- _PROBLEM TO SOLVE_: Express the stretch from the first line through the line containing "This screenshot has height=728, width=1005." as a two-column CSV with the headers task and answer, one row per task. Put each value in a single quoted field, with any line breaks inside it replaced by spaces.

---------- ENTRIES SHOWN ----------

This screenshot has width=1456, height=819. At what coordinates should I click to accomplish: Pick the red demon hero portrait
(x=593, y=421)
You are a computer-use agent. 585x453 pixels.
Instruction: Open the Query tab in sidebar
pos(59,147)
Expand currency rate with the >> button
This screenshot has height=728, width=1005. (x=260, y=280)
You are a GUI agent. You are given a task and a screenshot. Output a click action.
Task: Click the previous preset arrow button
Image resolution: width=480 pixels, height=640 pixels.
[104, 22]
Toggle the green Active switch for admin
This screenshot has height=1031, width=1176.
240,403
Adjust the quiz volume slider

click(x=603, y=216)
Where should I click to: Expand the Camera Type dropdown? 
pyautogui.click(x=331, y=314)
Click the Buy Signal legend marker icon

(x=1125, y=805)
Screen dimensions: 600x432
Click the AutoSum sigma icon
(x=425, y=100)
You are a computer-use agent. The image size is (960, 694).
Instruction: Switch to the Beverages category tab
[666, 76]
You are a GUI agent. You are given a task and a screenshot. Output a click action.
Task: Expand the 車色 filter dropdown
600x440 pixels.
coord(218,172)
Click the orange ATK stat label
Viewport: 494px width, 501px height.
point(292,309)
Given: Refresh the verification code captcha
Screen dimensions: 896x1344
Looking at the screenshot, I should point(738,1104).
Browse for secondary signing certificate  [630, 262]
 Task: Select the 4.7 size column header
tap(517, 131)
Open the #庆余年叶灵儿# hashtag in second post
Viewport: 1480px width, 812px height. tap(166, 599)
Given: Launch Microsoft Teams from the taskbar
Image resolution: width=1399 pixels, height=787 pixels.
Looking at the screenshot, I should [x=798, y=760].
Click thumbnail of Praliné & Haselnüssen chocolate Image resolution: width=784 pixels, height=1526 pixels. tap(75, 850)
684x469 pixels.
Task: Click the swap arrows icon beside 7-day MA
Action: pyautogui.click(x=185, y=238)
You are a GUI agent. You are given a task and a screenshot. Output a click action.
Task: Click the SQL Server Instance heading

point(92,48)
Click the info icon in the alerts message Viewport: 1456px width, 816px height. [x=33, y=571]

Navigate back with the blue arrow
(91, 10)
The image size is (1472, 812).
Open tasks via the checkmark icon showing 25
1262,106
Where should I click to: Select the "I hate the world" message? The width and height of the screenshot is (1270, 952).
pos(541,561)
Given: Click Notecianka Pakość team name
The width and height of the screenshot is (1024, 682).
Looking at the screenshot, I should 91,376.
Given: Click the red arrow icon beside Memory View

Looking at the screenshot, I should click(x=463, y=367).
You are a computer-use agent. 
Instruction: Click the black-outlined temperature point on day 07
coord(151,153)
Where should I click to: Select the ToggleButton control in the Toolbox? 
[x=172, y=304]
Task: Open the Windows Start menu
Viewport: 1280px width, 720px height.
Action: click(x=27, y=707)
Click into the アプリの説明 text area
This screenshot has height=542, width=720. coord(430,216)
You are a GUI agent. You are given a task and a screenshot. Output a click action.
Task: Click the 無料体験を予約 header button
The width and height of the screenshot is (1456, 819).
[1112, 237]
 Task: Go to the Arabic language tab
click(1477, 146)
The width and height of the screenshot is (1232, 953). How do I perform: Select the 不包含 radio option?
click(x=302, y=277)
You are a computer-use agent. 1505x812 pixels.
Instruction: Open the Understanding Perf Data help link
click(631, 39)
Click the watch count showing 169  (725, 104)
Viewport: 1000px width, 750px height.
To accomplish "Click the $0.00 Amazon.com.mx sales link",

----------

- _RESULT FOR THIS EXERCISE_:
task,answer
"This screenshot has width=1456, height=819. At what coordinates should I click to accomplish: Pick the red demon hero portrait","(x=593, y=421)"
"You are a computer-use agent. 585x453 pixels. Instruction: Open the Query tab in sidebar","pos(59,147)"
"Expand currency rate with the >> button","This screenshot has height=728, width=1005. (x=260, y=280)"